# Given task:
Print each of the following entries verbatim, keeping every line in its original order.

# Dataset excerpts:

## Begin

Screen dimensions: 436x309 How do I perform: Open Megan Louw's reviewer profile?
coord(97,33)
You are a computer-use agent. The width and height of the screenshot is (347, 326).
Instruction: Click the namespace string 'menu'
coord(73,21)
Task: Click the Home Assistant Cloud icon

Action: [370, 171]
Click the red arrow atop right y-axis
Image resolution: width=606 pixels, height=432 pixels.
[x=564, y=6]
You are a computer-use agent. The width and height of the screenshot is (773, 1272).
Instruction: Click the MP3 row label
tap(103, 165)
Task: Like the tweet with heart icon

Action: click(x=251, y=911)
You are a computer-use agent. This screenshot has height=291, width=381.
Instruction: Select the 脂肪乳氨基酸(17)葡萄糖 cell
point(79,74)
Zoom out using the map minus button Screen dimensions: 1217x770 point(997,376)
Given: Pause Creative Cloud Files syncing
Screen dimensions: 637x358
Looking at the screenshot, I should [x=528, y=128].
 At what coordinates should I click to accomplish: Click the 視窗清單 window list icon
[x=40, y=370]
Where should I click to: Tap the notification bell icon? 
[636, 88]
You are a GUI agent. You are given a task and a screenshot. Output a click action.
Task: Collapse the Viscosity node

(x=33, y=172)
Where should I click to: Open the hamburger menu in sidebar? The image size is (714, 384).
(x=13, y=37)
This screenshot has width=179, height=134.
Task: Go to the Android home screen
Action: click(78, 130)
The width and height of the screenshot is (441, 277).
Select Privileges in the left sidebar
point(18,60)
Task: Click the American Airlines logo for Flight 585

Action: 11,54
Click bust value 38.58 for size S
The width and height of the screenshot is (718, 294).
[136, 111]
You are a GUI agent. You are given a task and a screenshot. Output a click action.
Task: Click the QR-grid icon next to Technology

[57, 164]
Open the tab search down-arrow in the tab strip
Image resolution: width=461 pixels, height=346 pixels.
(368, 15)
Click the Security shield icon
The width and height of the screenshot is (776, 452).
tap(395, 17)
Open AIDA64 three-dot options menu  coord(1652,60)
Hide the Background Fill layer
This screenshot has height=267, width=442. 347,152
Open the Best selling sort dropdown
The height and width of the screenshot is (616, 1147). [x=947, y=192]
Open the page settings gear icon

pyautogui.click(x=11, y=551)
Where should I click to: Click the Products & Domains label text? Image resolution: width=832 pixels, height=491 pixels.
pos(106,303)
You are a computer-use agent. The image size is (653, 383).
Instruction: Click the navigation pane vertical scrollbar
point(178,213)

## End

# Solution for this exercise:
Screen dimensions: 436x309 How do I perform: Open Megan Louw's reviewer profile?
coord(97,33)
You are a computer-use agent. The width and height of the screenshot is (347, 326).
Instruction: Click the namespace string 'menu'
coord(73,21)
Task: Click the Home Assistant Cloud icon

Action: [370, 171]
Click the red arrow atop right y-axis
Image resolution: width=606 pixels, height=432 pixels.
[x=564, y=6]
You are a computer-use agent. The width and height of the screenshot is (773, 1272).
Instruction: Click the MP3 row label
tap(103, 165)
Task: Like the tweet with heart icon

Action: click(x=251, y=911)
You are a computer-use agent. This screenshot has height=291, width=381.
Instruction: Select the 脂肪乳氨基酸(17)葡萄糖 cell
point(79,74)
Zoom out using the map minus button Screen dimensions: 1217x770 point(997,376)
Given: Pause Creative Cloud Files syncing
Screen dimensions: 637x358
Looking at the screenshot, I should [x=528, y=128].
 At what coordinates should I click to accomplish: Click the 視窗清單 window list icon
[x=40, y=370]
Where should I click to: Tap the notification bell icon? 
[636, 88]
You are a GUI agent. You are given a task and a screenshot. Output a click action.
Task: Collapse the Viscosity node

(x=33, y=172)
Where should I click to: Open the hamburger menu in sidebar? The image size is (714, 384).
(x=13, y=37)
This screenshot has width=179, height=134.
Task: Go to the Android home screen
Action: click(78, 130)
The width and height of the screenshot is (441, 277).
Select Privileges in the left sidebar
point(18,60)
Task: Click the American Airlines logo for Flight 585

Action: 11,54
Click bust value 38.58 for size S
The width and height of the screenshot is (718, 294).
[136, 111]
You are a GUI agent. You are given a task and a screenshot. Output a click action.
Task: Click the QR-grid icon next to Technology

[57, 164]
Open the tab search down-arrow in the tab strip
Image resolution: width=461 pixels, height=346 pixels.
(368, 15)
Click the Security shield icon
The width and height of the screenshot is (776, 452).
tap(395, 17)
Open AIDA64 three-dot options menu  coord(1652,60)
Hide the Background Fill layer
This screenshot has height=267, width=442. 347,152
Open the Best selling sort dropdown
The height and width of the screenshot is (616, 1147). [x=947, y=192]
Open the page settings gear icon

pyautogui.click(x=11, y=551)
Where should I click to: Click the Products & Domains label text? Image resolution: width=832 pixels, height=491 pixels.
pos(106,303)
You are a computer-use agent. The image size is (653, 383).
Instruction: Click the navigation pane vertical scrollbar
point(178,213)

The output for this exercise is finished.